Quand on pense festival, on pense grands espaces transformés en concerts en plein air, on pense à la liberté, l’évasion. On peut dire ce qu’on veut, à Paris on est réduit par les espaces, on n’en a pas des hectares. Alors pour ces sensations il faut s’autoriser à découvrir de nouveaux endroits, d’aller dans ses villages dont la population se multiplie par milliers le temps de trois jours d’intense fête pour avoir cette liberté, ces champs et être ailleurs.

Fin Mai, je vous propose la Normandie, un village à 3h de Paris, pour donner vie, pour interpréter. L’interprétation des genres, l’interprétation musicale, l’interprétation scénique, l’interprétation de l’espace, du décor… Pour sa seizième édition, la promesse des Papillons de Nuit c’est de laisser la liberté aux festivaliers d’interpréter, d’imaginer pour s’approprier et qu’ils profitent de l’espace, de la musique et de leur week-end.
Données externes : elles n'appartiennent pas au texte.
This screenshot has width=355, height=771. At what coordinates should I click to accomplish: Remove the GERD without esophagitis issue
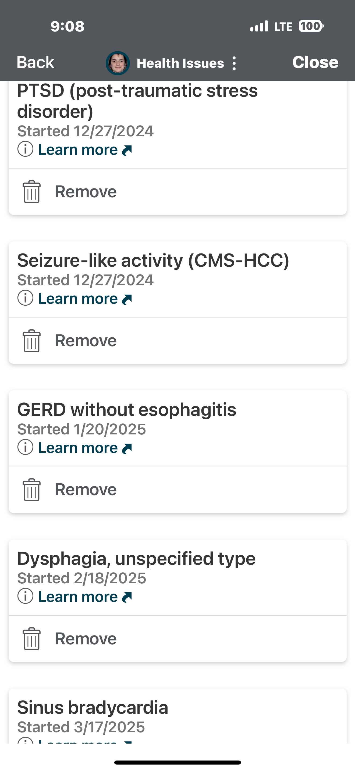[x=86, y=490]
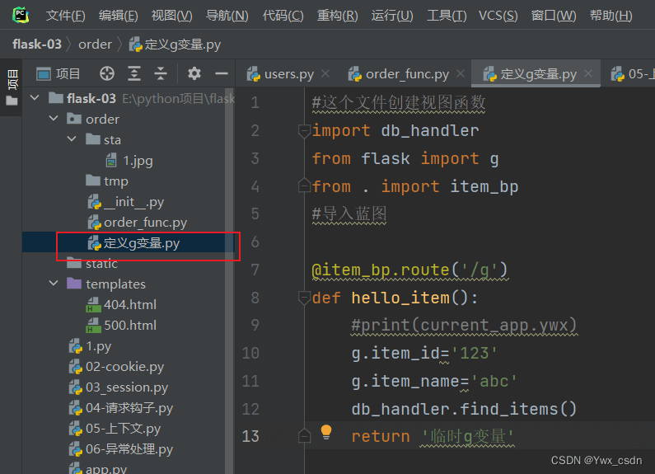
Task: Click the folder icon in left tool strip
Action: click(12, 101)
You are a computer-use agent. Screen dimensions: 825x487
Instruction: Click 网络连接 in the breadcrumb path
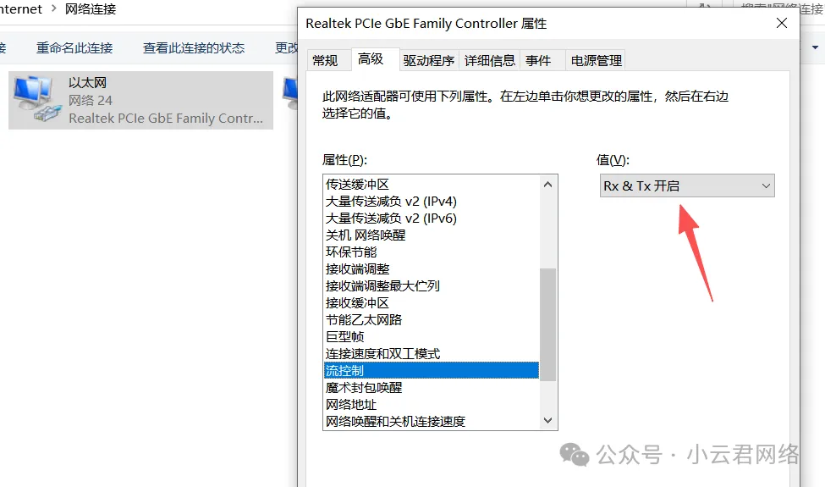click(91, 9)
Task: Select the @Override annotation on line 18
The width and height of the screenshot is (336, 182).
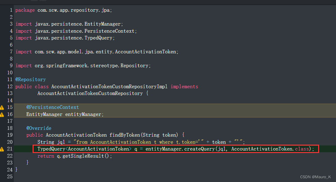Action: click(38, 128)
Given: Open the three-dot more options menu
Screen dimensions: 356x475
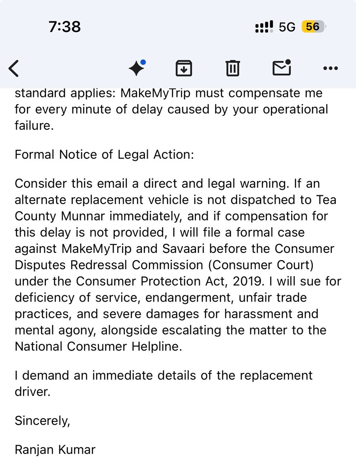Looking at the screenshot, I should pyautogui.click(x=331, y=68).
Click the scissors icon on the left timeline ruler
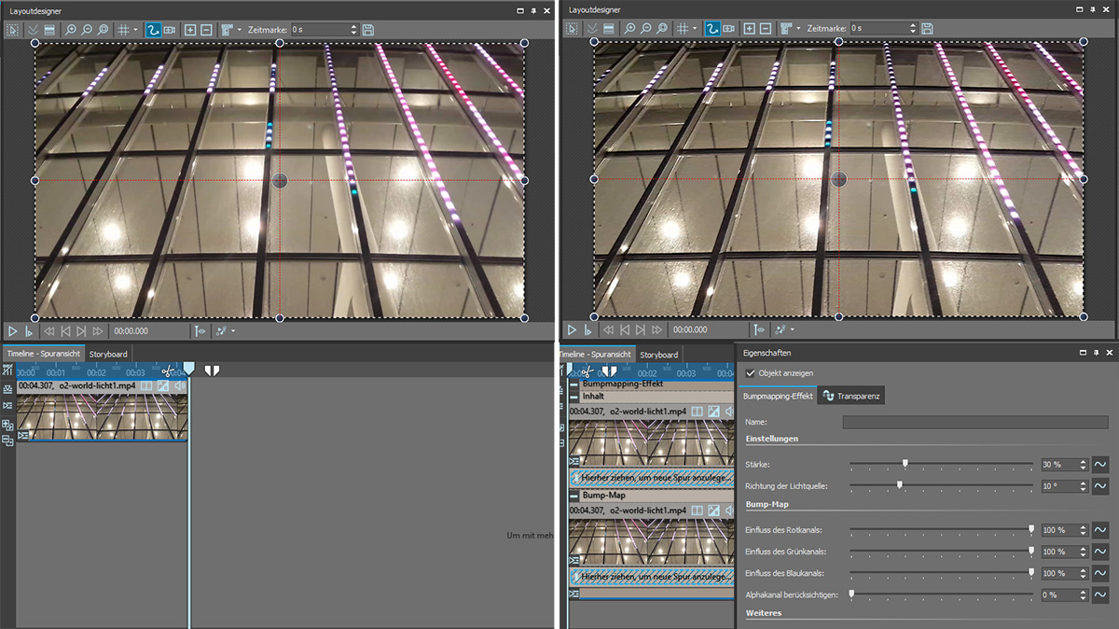This screenshot has height=629, width=1119. 168,371
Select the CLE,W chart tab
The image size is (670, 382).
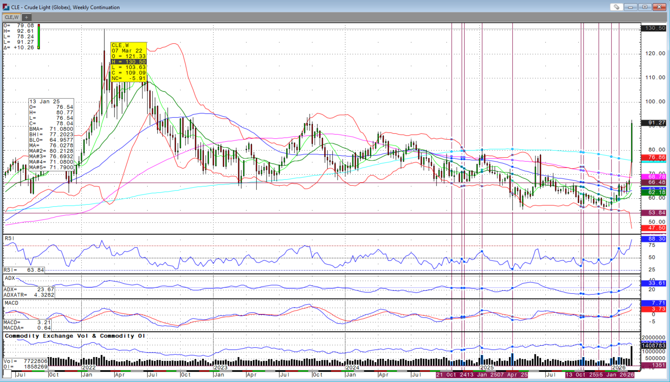(12, 17)
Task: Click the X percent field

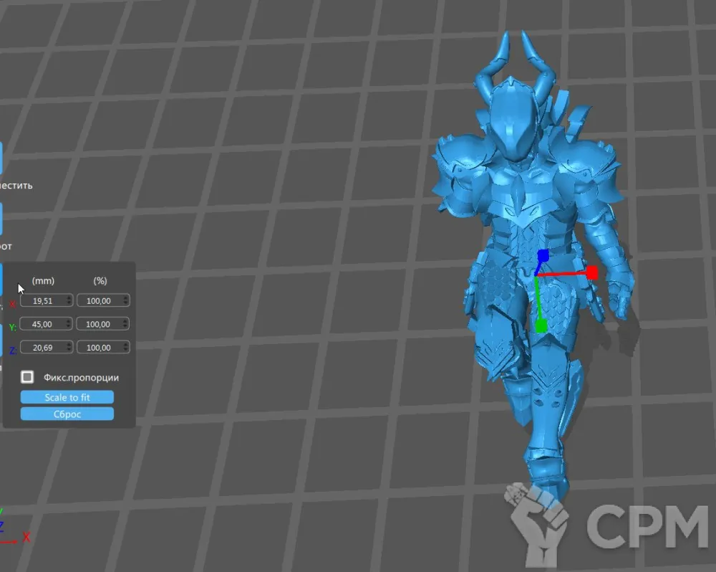Action: point(98,301)
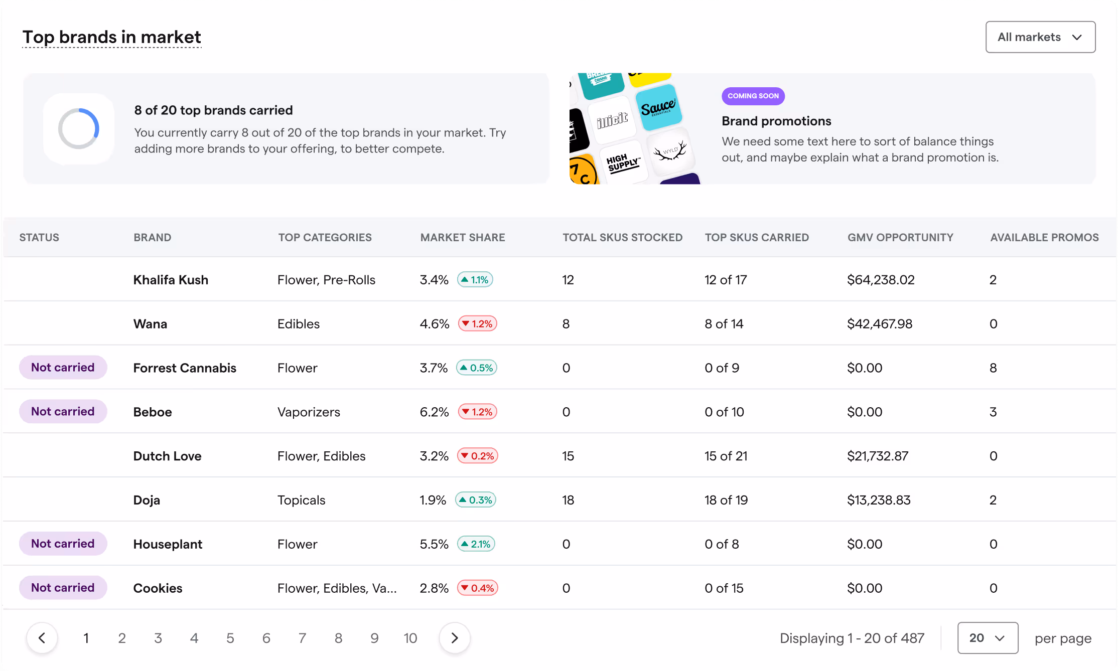Click the Coming Soon purple badge

coord(753,96)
Pour la programmation musicale, la scène française est à l’honneur. La force de P2N c’est de ne pas se laisser dépasser par des têtes d’affiches internationales et de faire honneur aux talents qui s’installent et qui émergent dans notre héxagone. On en a pour tous les goûts, toutes les générations et finalement aussi pour toutes les langues. Il y a les grands noms avec Indochine, Louise Attaque, Michel Polnareff et le retour des Innocents. Il y a la nouvelle scène française avec Broken Back, LEJ, Feu ! Chatterton, Louane, Nach ou encore Boulevard des Airs. Il y a celle qui a fédéré un public électro avec Thylacine et Synapson. Il y a des artistes internationaux avec Bombay, Fat White Family, Josef Salvat ou encore De Staat. Il y a la musique actuelle, la musique locale et le grand gagnant du tremplin. Il y a la place de laisser s’installer votre interprétation mais surtout de glisser vos oreilles à l’écoute de ce que vous avez l’habitude, ou non, d’écouter.

Finalement, même si les jeux de mots on s’en passerait un peu, P2N c’est une chasse aux papillons, une chasse à la mélodie qui nous plaît, une chasse à la mélodie qu’on découvre et qui nous convint, une chasse au bonheur, à la fête et au plaisir. Une chasse organisée par une association au grand cœur, à l’envie de partager, de faire vivre la musique, de faire vivre la proximité. Quand je pense à P2N, j’ai envie de penser à la joyeuse bande de copains, à l’esprit de famille qu’on retrouve en festival, à une soudaine énergie positive. C'est plus qu'un festival, c'est un événement régional, national qui a su s'installer dans la sphère des grandes affiches de l'été.

Place à la musique, aux grands espaces, à la chasse aux papillons et à vous de donner vie à ce festival, de faire un peu de bruit, de transformer l'horizon, d'aimer la musique et la Normandie.